__GIVEN TEXT__.
★ ★ ★ ★ ★ ★ ★

As an INFJ myself, this sort of thing has happened to me many times. I distinctly remember one day at school when my classmates were being especially disrespectful to our teacher; they were thriving off each other’s meanness. Being the INFJ that I am, I got so frustrated and angry at them (mostly in my head, of course). Why couldn’t we all just get along? Our classroom would be so much better if we respected one another. But I was powerless to make a real change in that moment: I ended up feeling numb and angry at the same time, and after class, I had to take a break to cry alone.
Although it might not be apparent from the outside, most INFJs feel things profoundly. This may be due to the fact that many of us are highly sensitive people (HSPs) and/or empaths. The extent to which we feel things is amplified in situations in which our hope is snatched from us and things don’t happen like they “should.” The disappointment may cut so deep inside you that you will try to protect yourself from feeling it again. I know I have. After realizing that someone I had idealized for a long time wasn’t in fact who I thought they were, I cut myself off from even the possibility of ever feeling that way again.

★ ★ ★ ★ ★ ★ ★

__RECORD EXTRACTS__.
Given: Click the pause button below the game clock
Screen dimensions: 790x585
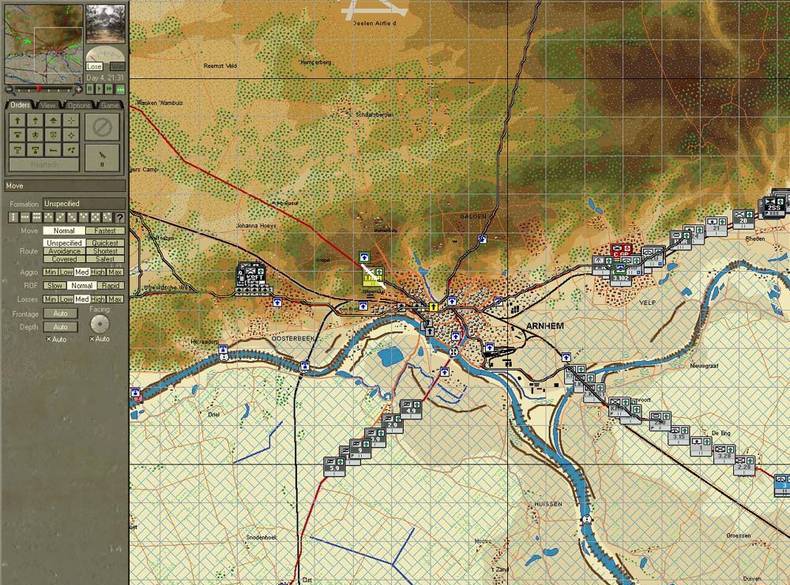Looking at the screenshot, I should tap(91, 89).
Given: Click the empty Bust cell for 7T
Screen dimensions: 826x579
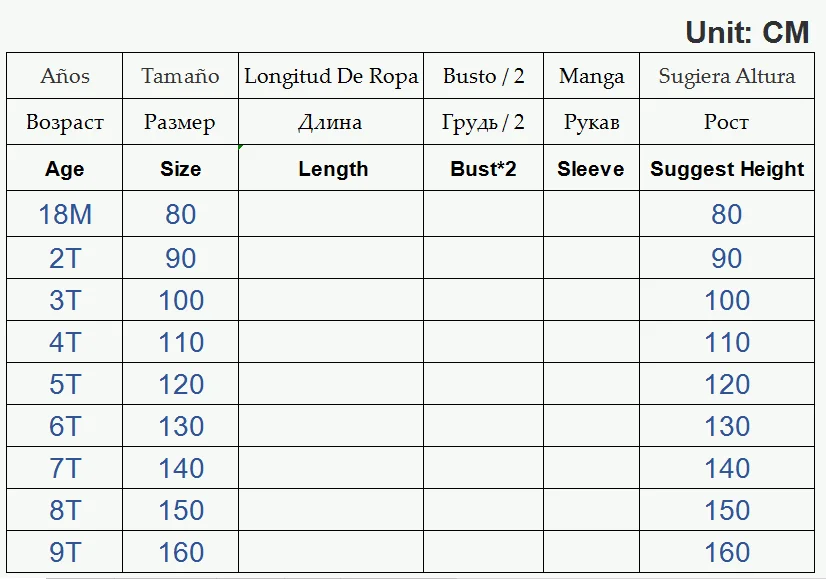Looking at the screenshot, I should [483, 468].
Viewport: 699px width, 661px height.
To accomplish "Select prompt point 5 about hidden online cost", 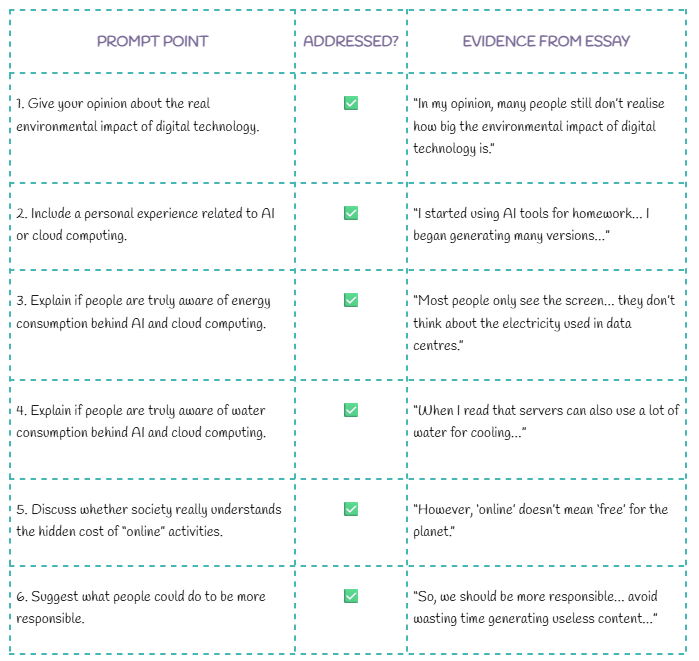I will pyautogui.click(x=149, y=520).
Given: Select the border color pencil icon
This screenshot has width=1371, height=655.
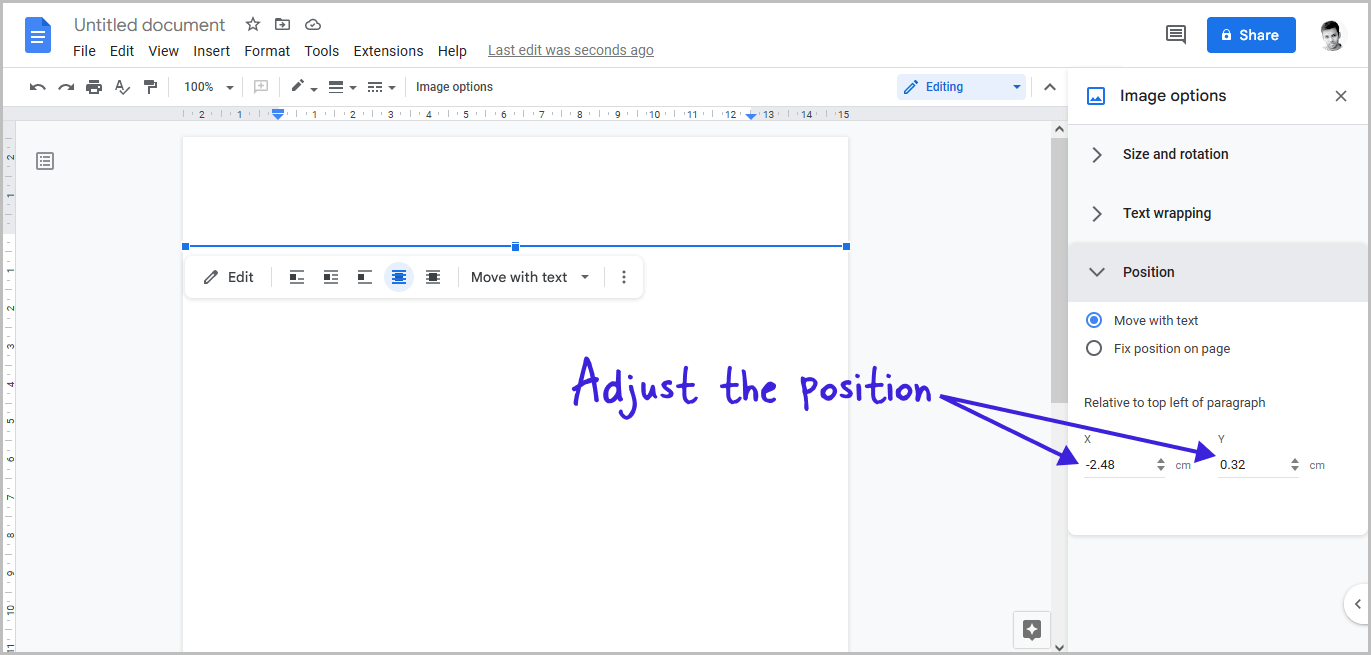Looking at the screenshot, I should pos(299,87).
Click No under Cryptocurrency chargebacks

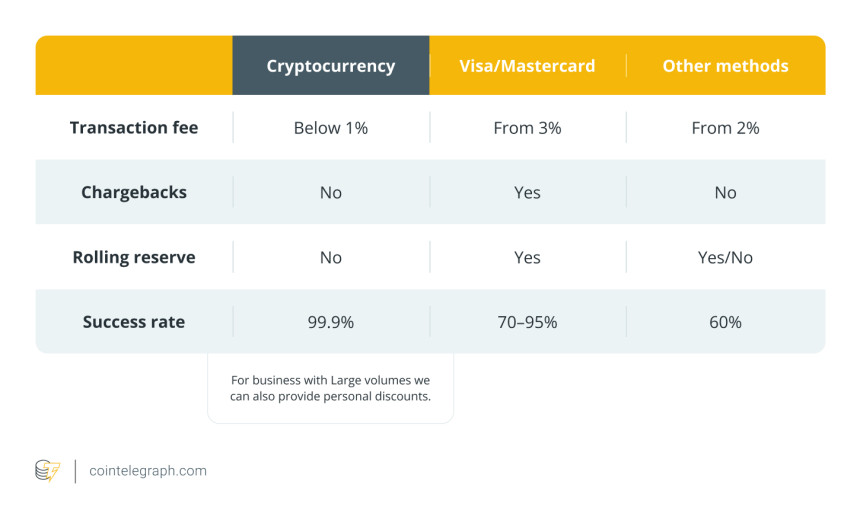[331, 192]
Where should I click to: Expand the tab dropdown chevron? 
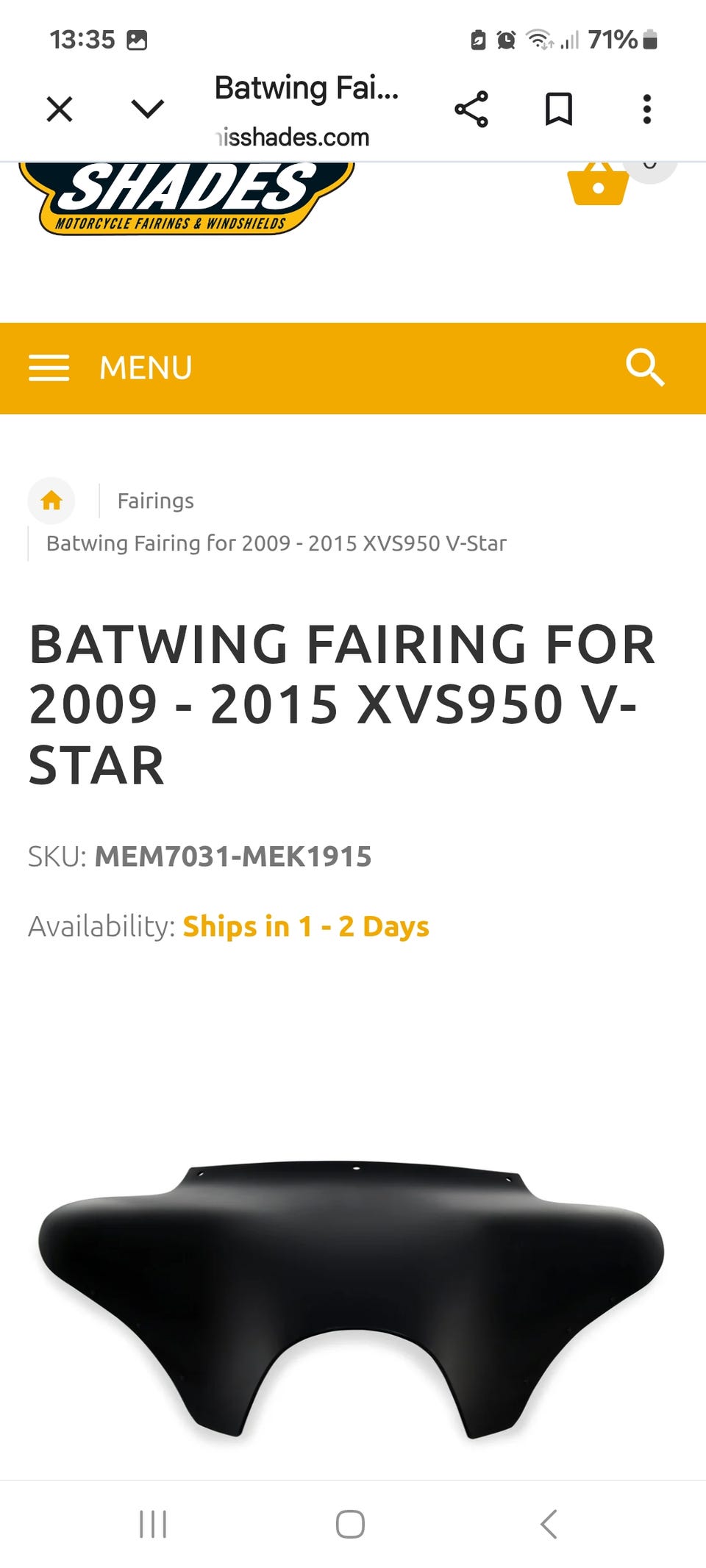[x=147, y=110]
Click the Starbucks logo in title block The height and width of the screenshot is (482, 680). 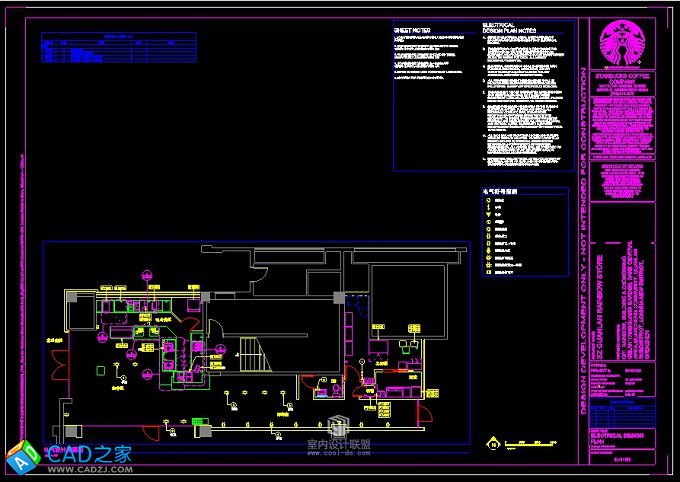tap(622, 45)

★ ★ ★ ★ ★ ★ ★

__WHAT TO DO__.
[A] Repeat the INFJ passage from the words "As an INFJ myself, this" and stop after "to cry alone.".
[B] According to the INFJ passage, why might most INFJs feel things so profoundly? Answer in one to three sentences.

__ANSWERS FOR THE EXERCISE__.
[A]
As an INFJ myself, this sort of thing has happened to me many times. I distinctly remember one day at school when my classmates were being especially disrespectful to our teacher; they were thriving off each other’s meanness. Being the INFJ that I am, I got so frustrated and angry at them (mostly in my head, of course). Why couldn’t we all just get along? Our classroom would be so much better if we respected one another. But I was powerless to make a real change in that moment: I ended up feeling numb and angry at the same time, and after class, I had to take a break to cry alone.

[B] It may be because many INFJs are highly sensitive people (HSPs) and/or empaths.